What does the road hazard detection text say, word for word, from the words containing "Holistic perception relies" through the words "perception (Rosenholtz, 2016)."?

_Document_
---------------
Effects of Traffic Clutter and Road Type on Road Hazard Detection

Traffic Density

Holistic perception relies on visual information from the periphery of the visual field. Peripheral vision is degraded compared to foveal vision, and this degradation is likely due to a heightened vulnerability to clutter rather than a loss of resolution (Rosenholtz, 2016). This susceptibility to clutter can be seen in a phenomenon called visual crowding; when elements in the periphery are closely flanked by one another, they are more difficult to discern. Visual crowding affects the processing of complex stimuli such as faces (Martelli et al., 2005) and is considered to be relevant for a broad range of stimuli and tasks, including scene perception (Rosenholtz, 2016).

Evidence suggests that traffic density induces a cluttering effect where the number of vehicles in a road scene, particularly in the periphery, increases the likelihood that drivers miss hazards like vulnerable road users (Sanocki et al., 2015). Furthermore, higher traffic densities impact driver situation awareness (Heenan et al., 2014) and result in poorer takeover quality and response times (Gold et al., 2016; Radlmayr et al., 2014). While traffic density has been shown to induce a cluttering effect in the rapid processing of static images, this effect has yet to be demonstrated in the context of real-world videos, which are considered to more closely reflect real driving tasks (Wolfe et al, 2019b).

Road Type

The driving task can be substantially different when driving in highway versus non-highway environments. Road type has been shown to influence driver performance in both hazard detection and situation awareness tasks (Burge & Chaparro, 2018; Plummer et al., 2019; Wolfe et al., 2019b). In non-highway environments like cities, drivers become more sensitive to detecting hazards and respond to them more conservatively (Burge & Chaparro, 2018; Plummer et al., 2019). This is thought to be a result of the complexity of the city driving environment (e.g. cross traffic, traffic signs, pedestrians, etc.).
---------------
_Supplied records_
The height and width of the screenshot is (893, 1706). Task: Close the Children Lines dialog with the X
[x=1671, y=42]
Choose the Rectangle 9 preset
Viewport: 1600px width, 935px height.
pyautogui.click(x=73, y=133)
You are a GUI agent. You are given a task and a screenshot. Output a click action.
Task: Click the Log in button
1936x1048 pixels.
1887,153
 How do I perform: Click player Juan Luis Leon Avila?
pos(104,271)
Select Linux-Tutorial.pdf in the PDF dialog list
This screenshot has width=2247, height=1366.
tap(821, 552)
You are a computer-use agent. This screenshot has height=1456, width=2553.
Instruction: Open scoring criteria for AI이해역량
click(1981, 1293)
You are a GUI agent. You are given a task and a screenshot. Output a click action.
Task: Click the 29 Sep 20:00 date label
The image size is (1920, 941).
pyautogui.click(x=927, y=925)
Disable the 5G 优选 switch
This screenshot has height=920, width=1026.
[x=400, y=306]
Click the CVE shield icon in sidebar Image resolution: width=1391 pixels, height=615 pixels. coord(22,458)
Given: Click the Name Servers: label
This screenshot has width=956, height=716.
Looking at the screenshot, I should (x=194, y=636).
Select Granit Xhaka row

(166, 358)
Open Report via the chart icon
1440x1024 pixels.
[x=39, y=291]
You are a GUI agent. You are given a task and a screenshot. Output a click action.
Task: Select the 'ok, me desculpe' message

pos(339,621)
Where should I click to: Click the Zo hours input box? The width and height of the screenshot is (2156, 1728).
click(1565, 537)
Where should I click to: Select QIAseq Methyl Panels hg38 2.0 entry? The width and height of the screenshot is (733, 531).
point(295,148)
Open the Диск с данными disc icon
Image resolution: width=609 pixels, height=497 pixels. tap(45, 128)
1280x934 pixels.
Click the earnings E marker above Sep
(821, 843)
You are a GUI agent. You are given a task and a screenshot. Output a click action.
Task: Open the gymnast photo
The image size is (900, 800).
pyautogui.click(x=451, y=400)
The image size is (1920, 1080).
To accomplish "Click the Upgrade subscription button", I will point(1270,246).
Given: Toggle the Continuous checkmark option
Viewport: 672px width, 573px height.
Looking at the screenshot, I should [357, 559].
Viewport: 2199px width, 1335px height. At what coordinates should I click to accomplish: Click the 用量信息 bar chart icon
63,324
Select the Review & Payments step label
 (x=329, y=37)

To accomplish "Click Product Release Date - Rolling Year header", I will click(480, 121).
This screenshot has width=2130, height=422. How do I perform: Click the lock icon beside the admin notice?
---------------
_Output of the task_
Holistic perception relies on visual information from the periphery of the visual field. Peripheral vision is degraded compared to foveal vision, and this degradation is likely due to a heightened vulnerability to clutter rather than a loss of resolution (Rosenholtz, 2016). This susceptibility to clutter can be seen in a phenomenon called visual crowding; when elements in the periphery are closely flanked by one another, they are more difficult to discern. Visual crowding affects the processing of complex stimuli such as faces (Martelli et al., 2005) and is considered to be relevant for a broad range of stimuli and tasks, including scene perception (Rosenholtz, 2016).